Organizatorzy kontrdemonstracji ogłosili, że mają zamiar zatrzymać zwolenników skrajnej prawicy przy pomocy muzyki i tańca. W wydarzeniu wezmą udział berlińskie kluby - po centrum miasta ma jeździć 14 samochód z DJ-ami, którzy będą grali muzykę techno, zachęcając do tańczenia. Organizatorzy liczą na co najmniej 10 tys. uczestników protestu.
Przeciwnicy AfD maja się zebrać w niedzielę o godz. 11.00 pod budynkiem Reichstagu. Na kontrdemonstracji spodziewani są parlamentarzyści z Bundestagu - od socjaldemokratów, przez Die Linke i Zielonych, a także przedstawiciele inicjatyw i związków zawodowych.
Również AfD liczy na kilka tysięcy uczestników właściwej manifestacji. Wydarzenie "Przyszłość Niemiec" rozpocznie się w środę pod głównym berlińskim dworcem, a następnie uczestnicy przejdą pod Bramę Brandenburską. Tam wystąpić mają władze partii, z Jörgem Meuthenem i Alexandrem Gaulandem na czele.
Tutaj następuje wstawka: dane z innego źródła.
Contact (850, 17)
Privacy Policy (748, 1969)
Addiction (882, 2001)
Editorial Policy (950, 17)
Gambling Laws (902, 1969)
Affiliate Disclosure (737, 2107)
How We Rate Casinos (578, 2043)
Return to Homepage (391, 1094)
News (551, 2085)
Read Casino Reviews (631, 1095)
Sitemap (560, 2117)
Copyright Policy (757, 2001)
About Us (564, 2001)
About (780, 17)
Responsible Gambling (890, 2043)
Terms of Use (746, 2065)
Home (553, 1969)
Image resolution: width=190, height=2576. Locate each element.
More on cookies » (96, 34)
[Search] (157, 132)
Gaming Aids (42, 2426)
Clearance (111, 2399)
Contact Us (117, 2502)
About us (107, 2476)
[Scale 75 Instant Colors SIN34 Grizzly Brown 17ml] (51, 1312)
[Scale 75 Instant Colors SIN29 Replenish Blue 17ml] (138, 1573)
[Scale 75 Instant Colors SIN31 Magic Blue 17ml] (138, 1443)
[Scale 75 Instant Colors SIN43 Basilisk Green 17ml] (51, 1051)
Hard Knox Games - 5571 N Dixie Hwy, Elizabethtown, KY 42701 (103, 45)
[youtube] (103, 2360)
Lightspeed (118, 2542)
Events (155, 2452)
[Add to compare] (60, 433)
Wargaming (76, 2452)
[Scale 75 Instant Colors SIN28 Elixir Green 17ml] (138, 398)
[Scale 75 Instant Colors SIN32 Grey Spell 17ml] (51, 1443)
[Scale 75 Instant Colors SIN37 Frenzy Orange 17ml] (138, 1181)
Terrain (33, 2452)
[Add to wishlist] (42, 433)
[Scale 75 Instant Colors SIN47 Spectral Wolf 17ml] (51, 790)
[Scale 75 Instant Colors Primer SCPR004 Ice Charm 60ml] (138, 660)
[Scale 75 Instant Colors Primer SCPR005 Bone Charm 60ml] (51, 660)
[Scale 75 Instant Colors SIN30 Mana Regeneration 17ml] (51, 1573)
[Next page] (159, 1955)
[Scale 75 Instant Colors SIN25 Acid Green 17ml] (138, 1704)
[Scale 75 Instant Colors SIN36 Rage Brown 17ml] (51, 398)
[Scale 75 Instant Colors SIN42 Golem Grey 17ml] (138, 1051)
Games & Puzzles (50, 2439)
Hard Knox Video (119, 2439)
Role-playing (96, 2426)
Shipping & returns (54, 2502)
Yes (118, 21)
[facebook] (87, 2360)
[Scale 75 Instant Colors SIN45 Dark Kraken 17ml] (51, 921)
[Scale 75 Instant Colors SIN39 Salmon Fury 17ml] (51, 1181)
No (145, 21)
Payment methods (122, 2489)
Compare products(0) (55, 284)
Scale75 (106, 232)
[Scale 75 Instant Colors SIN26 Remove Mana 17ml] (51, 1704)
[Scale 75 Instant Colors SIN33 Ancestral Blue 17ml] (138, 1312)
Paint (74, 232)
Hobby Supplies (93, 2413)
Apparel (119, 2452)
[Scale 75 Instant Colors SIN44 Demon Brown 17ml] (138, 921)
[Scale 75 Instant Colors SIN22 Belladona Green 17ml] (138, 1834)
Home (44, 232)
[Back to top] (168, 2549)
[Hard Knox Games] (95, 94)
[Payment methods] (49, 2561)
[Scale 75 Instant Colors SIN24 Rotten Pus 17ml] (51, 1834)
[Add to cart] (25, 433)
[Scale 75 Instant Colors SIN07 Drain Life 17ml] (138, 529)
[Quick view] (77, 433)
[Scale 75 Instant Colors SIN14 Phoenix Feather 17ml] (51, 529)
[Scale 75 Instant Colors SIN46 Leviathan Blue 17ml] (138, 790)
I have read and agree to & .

Planowana blokada marszu AfD będzie miała miejsce już w okolicy dworca. Do zabezpieczania porządku szykuje się policja. Do zabezpieczania bezpieczeństwa wezwano posiłki z dziesięciu krajów związkowych. Funkcjonariuszy ma być ok. 2 tysięcy.
Niewykluczone są jednak starcia - podkreśla DPA. Niektórzy uczestnicy kontrmanifestacji zdaniem agencji tolerują ataki na przeciwników politycznych, jako formę zwalczania AfD. W internecie pojawiają się także wezwania do przemocy z drugiej strony.